But “Snowmageddon” was preceded by “snowpocalypse,” from “apocalypse,” which also refers to the biblical end of the world as we know it. “Snowpocalypse” seems to have been coined in 2006, and at one time, it outpaced “snowmaggedon” in all its forms on Twitter, at least. Since then, though, “snowmageddon” seems to have settled in as the cold war leader, perhaps because it’s easier to say.

Both are portmanteaus, combining parts of two words to make a new one, as we noted in December. The “-ageddon” suffix in general seems to appear more often than the “-pocalypse” suffix. The new words they form skew toward the humorous, or cynical, so writers should beware of using them if the events they describe are literally deadly.

But the most popular portmanteau for a news event, of course, uses the “-gate” suffix.
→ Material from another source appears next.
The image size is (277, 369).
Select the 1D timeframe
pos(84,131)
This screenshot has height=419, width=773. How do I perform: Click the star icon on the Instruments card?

We’ve had “Deflategate,” for the controversy over underinflated footballs; “Bridgegate,” for the traffic jams on the George Washington Bridge in New Jersey, and the one that probably sticks in most people’s minds, since it involved a head of state, “Rubygate.”

What? You don’t remember “Rubygate”? It was just in 2013 and involved former Prime Minister Silvio Berlusconi of Italy and an under-aged prostitute named Ruby.

That’s one reason not to attach “-gate,” or “-pocalypse,” or “-geddon” to just any old scandal/storm/event, but to something that has “legs,” as journalists say. Though “-gate” is most popular for political scandals (sometimes hyphenated and sometimes not), remember that the event that spawned it, Watergate, was 40 years ago, and many in the audience today will have little to no familiarity with it.

None of the above portmanteaus have made it into the major dictionaries yet, though the “-gate” suffix has. Webster’s New World College Dictionary, the one the Associated Press and many news organizations use, defines it as “a scandal characterized by charges of corruption or illegal acts carried out, usually in a covert manner, by people with power or influence [Koreagate].” Merriam-Webster says it is usually a “political scandal often involving the concealment of wrongdoing [Irangate].”

How many of you remember those two?

And how many noted that some of the Armageddon portmanteaus above misspell the suffix as “-ggedon” instead of “-geddon”? Many more spell the suffix correctly than incorrectly, though the misspelling shows up hundreds of times. It’s not the end of the world, just the end of the word.